今年8月、宮崎県都農町の都農ワイナリーであった本年度ワインの醸造式で、都農ワイン社長の小畑暁さん(58)=当時は工場長=の声には力がこもっていた。

都農ワインは1994年、尾鈴地区(都農、川南町)のブドウ栽培の振興を目的に、第三セクター方式で設立。
2年後にワイン販売をスタートし、今年で20周年を迎えた。

同地区は県内有数のブドウ産地で、尾鈴ブドウは贈答用として人気を得ていた。
しかしお盆を過ぎると、他県産が流通して単価が下落。この苦境を打開しようと、当時の永友敬通町長=故人=がワイナリー構想を打ち出したのがワイン製造のきっかけとなった。


小畑さんは96年2月に工場長に就任したが、最初から順風満帆だったわけではない。
ブドウ農家の黒木玲二さん(64)は「加工に回すことに抵抗を感じ、ワイナリーに粗悪品を出す人もいた」と明かす。

当時は「ワイン=加工品」と捉える農家が多く、ワイン用に低品質のブドウを出すこともあった。それでも小畑さんは「最高の品質でないと最高のワインは造れない」と説得を続けた。その熱意は農家に少しずつ伝わり、黒木さんは「みんなでワイナリーを支えようと、気持ちがまとまっていった」と振り返る。

都農ワインの最大の挑戦は、40年代から同地区で栽培されていた生食用ブドウ「キャンベル・ア-リ-」や「マスカット・ベリーA」によるワイン造りだ。

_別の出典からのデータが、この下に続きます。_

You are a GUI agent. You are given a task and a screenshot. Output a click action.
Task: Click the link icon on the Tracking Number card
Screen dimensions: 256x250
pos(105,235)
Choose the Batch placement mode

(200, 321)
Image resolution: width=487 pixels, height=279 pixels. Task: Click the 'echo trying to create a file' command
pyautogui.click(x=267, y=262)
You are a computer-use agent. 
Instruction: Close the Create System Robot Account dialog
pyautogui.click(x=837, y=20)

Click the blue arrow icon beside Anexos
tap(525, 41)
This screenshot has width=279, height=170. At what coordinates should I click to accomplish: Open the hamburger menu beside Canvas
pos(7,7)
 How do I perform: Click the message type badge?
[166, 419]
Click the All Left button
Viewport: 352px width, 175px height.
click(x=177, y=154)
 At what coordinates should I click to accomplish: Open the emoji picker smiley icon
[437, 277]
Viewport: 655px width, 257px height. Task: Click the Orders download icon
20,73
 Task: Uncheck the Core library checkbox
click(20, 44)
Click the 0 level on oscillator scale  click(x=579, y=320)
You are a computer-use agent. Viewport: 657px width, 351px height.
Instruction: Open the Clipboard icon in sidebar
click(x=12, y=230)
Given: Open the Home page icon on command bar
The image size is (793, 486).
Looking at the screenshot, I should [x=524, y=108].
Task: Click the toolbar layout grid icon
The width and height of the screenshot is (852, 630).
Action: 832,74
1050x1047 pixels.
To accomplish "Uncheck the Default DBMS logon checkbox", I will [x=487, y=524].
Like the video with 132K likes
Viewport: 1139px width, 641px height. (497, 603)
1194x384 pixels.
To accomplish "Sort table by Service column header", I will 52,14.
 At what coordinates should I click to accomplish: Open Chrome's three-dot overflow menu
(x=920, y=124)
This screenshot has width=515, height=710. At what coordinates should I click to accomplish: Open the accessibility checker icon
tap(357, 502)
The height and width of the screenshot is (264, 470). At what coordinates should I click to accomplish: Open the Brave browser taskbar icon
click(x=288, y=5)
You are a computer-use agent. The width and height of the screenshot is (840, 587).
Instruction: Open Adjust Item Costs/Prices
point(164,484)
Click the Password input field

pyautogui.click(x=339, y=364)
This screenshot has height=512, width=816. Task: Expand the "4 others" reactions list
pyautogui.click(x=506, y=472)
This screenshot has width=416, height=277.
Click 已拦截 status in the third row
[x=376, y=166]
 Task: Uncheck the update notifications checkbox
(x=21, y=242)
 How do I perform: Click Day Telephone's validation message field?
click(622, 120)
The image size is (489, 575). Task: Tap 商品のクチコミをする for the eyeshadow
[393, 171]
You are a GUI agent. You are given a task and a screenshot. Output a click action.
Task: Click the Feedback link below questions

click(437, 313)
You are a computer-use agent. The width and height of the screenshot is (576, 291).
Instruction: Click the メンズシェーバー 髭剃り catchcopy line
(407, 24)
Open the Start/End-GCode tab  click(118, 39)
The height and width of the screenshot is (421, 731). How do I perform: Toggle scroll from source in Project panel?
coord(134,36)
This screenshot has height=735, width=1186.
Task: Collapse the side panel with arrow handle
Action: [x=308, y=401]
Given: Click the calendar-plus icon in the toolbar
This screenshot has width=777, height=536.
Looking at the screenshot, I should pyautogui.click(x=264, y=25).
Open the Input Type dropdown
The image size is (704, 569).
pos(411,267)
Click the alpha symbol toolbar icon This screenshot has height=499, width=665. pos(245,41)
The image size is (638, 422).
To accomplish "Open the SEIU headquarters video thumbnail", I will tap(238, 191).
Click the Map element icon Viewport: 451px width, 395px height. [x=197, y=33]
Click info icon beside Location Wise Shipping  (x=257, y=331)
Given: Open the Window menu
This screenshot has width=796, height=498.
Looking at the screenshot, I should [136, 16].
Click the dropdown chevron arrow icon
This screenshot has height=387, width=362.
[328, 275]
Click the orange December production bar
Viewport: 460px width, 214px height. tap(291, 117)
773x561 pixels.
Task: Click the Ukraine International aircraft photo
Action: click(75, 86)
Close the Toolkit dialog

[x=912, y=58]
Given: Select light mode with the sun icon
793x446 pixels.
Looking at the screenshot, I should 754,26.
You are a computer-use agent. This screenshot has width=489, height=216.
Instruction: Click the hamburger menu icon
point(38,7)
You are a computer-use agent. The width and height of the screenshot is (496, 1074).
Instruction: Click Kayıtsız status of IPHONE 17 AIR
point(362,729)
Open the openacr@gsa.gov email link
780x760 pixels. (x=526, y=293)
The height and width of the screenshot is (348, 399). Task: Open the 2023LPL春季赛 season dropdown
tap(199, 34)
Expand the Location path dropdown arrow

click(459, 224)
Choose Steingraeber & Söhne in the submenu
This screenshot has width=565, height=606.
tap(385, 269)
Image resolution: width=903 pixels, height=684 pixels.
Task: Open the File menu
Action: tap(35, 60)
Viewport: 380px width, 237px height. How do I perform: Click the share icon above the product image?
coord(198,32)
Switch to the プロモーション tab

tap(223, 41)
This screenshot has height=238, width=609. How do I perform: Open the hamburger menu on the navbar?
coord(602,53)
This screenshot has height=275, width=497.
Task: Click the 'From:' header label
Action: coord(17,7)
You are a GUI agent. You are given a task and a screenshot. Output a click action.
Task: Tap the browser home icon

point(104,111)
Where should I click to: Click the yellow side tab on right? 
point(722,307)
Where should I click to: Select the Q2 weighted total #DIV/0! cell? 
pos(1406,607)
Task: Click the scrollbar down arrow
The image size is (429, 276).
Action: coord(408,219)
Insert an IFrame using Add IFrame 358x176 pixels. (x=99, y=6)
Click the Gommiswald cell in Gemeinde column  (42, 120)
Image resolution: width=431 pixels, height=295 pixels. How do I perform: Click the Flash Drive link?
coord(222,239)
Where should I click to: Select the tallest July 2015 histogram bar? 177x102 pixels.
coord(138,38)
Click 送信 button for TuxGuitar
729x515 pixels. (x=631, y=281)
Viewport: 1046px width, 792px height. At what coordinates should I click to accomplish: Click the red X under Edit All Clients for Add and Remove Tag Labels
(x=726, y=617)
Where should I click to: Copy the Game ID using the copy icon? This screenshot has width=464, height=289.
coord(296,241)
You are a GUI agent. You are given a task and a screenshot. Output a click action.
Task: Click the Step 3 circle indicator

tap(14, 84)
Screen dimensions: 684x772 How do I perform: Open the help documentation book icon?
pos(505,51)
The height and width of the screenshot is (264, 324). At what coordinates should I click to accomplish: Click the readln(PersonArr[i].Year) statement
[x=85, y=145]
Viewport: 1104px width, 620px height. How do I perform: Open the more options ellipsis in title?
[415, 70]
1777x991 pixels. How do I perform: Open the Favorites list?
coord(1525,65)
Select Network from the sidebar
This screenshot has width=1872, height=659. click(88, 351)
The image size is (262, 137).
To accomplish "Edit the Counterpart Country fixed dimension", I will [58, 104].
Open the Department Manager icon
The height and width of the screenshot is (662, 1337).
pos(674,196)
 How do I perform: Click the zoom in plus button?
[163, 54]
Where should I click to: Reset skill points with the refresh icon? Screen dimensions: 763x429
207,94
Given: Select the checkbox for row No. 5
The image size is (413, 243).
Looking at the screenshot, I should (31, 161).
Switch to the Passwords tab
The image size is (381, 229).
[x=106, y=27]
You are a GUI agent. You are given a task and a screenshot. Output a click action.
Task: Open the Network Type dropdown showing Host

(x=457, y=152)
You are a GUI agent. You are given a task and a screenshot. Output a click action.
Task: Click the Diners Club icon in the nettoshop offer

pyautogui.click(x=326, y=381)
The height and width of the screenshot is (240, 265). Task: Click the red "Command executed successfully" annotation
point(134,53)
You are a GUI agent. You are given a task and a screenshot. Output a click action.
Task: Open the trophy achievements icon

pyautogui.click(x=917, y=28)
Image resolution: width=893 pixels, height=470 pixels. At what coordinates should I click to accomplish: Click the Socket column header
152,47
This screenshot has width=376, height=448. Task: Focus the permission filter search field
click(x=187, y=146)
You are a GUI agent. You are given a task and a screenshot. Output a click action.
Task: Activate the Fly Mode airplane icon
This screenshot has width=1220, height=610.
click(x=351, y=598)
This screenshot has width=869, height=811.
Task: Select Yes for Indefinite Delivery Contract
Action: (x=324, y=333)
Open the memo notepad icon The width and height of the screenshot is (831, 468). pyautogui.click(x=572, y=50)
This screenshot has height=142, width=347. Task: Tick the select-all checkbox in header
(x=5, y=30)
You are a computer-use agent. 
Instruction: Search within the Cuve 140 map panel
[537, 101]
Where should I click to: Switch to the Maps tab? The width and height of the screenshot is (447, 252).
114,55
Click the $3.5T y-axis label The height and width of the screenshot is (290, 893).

専用種に比べワインには不向きと言われたが、小畑さんは「尾鈴の原点となるブドウで世界を目指すのは、苦労というより面白さの方が大きかった」と笑う。

96年11月に「キャンベル・ア-リ-」(ロゼ)と「マスカット・ベリーA」(赤)が発売されると、一般販売用の約2万本を1カ月半で完売。小畑さんは「農家や役場など町民がみんなで造ったワイン。熱いものがこみ上げてきた」としみじみ語った。

開業20周年の都農ワインは、9月に官民ファンドの経営参画が明らかになるなど転換期を迎えている。歴史を振り返るとともに、新しいステージに向けた課題を探る。

ー続くー。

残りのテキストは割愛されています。